An example of how digital data can renew modeling can be found in opinion dynamics, one of the most popular subjects of social simulations. Several hundreds of papers have been published on this topic and some of them are among the most cited JASSS references. Their proponents argue that, despite their simplicity, these models have managed to produce a surprising variety of patterns when changing the details of the models or their parameters. However, these simulations have not yet succeeded to connect in any significant way to real-world behaviors (Sobkowicz 2009). These models use "thin concepts" which are homonymous with everyday concepts ('opinion'), but "little of their behaviour from the real world is imported into the model" (Cartwright 1999). No surprise that "the impact of JASSS is higher in computer sciences, physics and ecology than it is in the social sciences, even though JASSS-indexed articles tend to be more concerned with social science-related topics" (Squazzoni & Casnici 2013).

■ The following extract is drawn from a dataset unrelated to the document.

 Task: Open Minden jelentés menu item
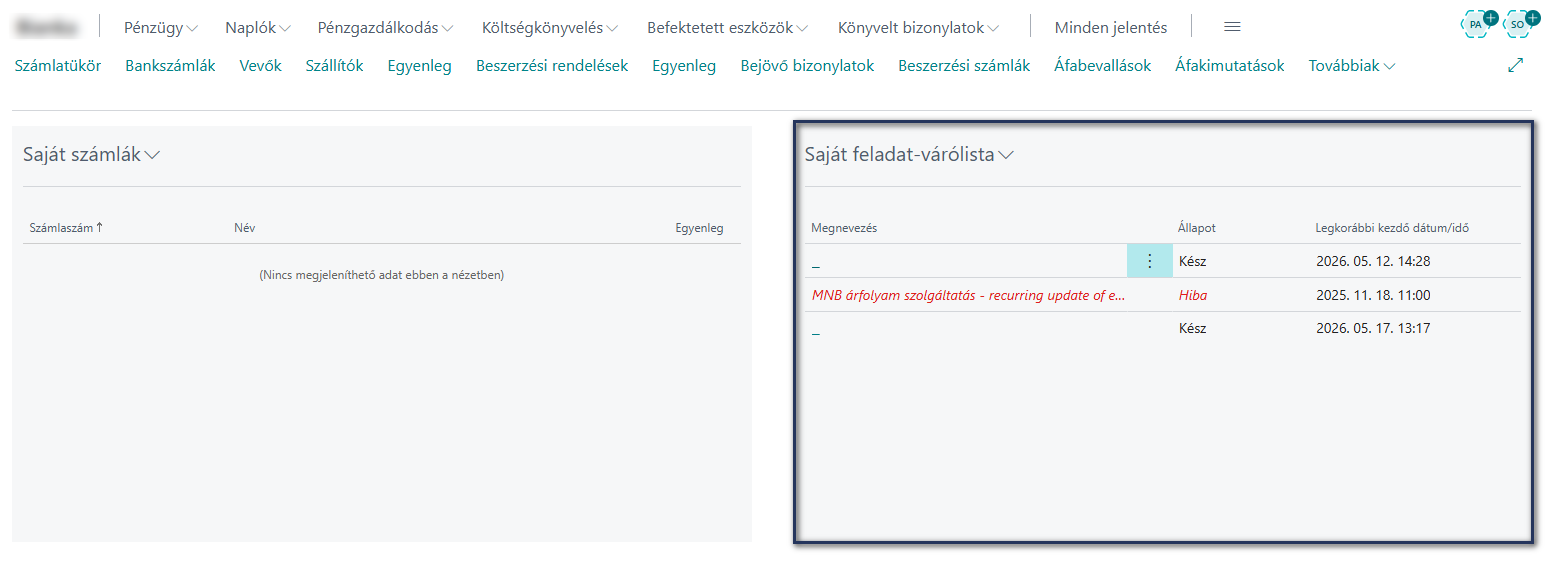[x=1111, y=28]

Thanks to the growing traceability of online discussions, it is now possible to describe in more realistic ways how people change opinion. For example, instead of assuming that each node influences all of its neighbors with the same probability, one would learn that the likelihood to adopt an opinion is higher "when participants receive social reinforcement from multiple neighbors in the social network" (Centola 2010). This leads to a "farther and faster spread across clustered-lattice networks than across corresponding random networks", contrary to what most simulations suggested. In another online experiment tracing in detail the spread diet diaries, Centola (2011) showed that neighbors that are similar to oneself are much more influential, whereas most simulations assumed that each tie has equal weight in the diffusion process.

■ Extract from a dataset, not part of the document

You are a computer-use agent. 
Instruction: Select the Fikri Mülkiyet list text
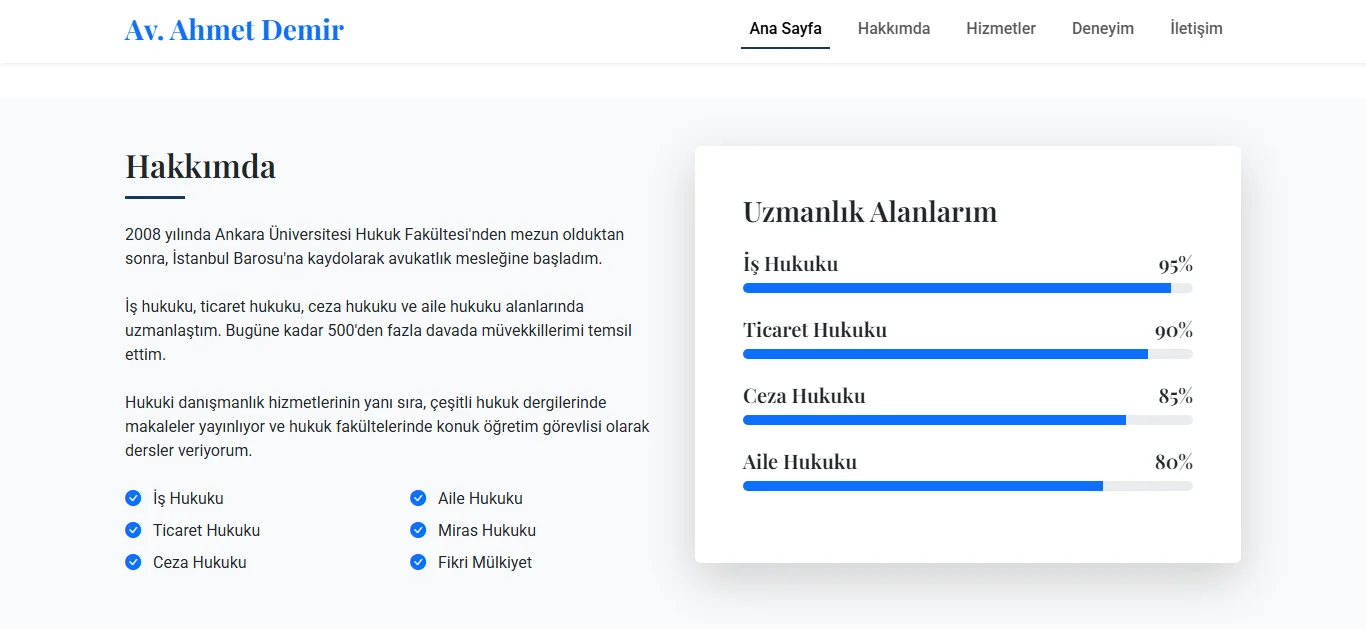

Simulating the emergence of macro structures from micro interactions has never been an optimal research strategy, neither methodologically nor politically. Its main justification – the possibility to bypass the supposed micro/macro divide – lost much of its interest since the advent of digital media. Empirical studies show that, contrarily to what most social simulations assume, collective action does not originate at the micro level of individual atoms and does not end up in a macro level of stable structures. Instead, actions distribute in intricate and heterogeneous networks than fold and deploy creating differences but not discontinuities.

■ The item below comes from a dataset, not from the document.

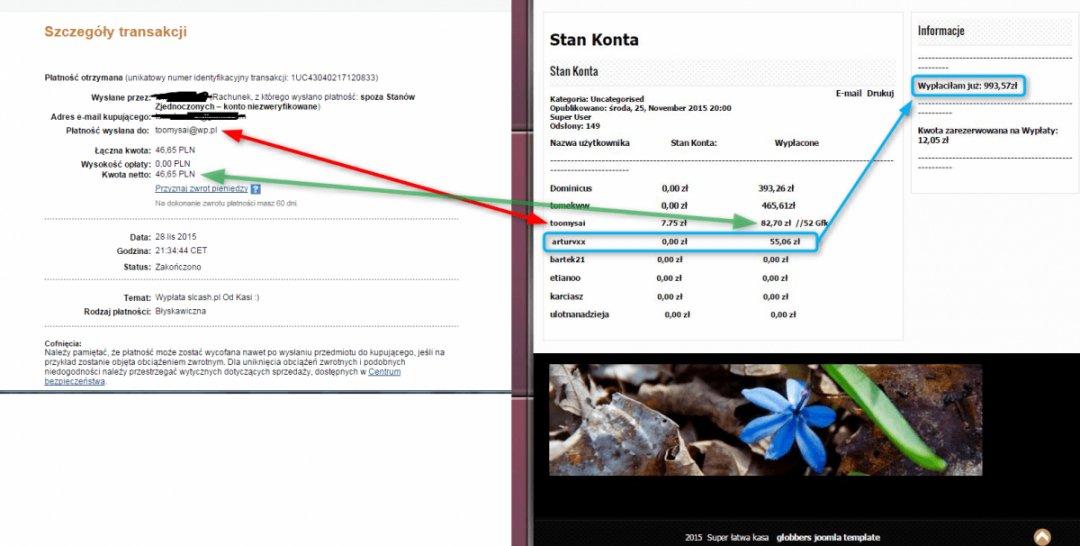Click the 'Szczegóły transakcji' heading
Image resolution: width=1080 pixels, height=546 pixels.
(115, 32)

Digital traceability has transformed the context of the collaboration between social and natural scientists ant its agenda should change accordingly. The problem is not anymore to simulate data that would be too expensive to collect. The problem is to handle an avalanche of traces whose magnitude and diversity is unprecedented for the social sciences For the first time in their history, social scientists have continuous information about their objects and the last thing they need are models that break them in micro/macro oppositions.

This does not mean, of course, that the modeling tradition of natural sciences ceases to be relevant for the study of collective life. Quite the contrary! Such experience is crucial to develop the new methods necessary to handle larger and more diverse datasets. At the beginning of the 19th century natural and social scientists developed together a new discipline, "statistics", that helped them to interpret the new data available at that time (Hacking 1990; Desrosières 2002). Today, the advent of digital data poses a similar challenge and calls for a similar alliance. Micro-macro models have run their course. The time is now to develop the formal techniques necessary to unfold the origami of collective existence and this should be the aim of the renewed alliance between the social and natural sciences. For the next few years, at least, efforts should be shifted from simulating to mapping, from simple explanations to complex observations.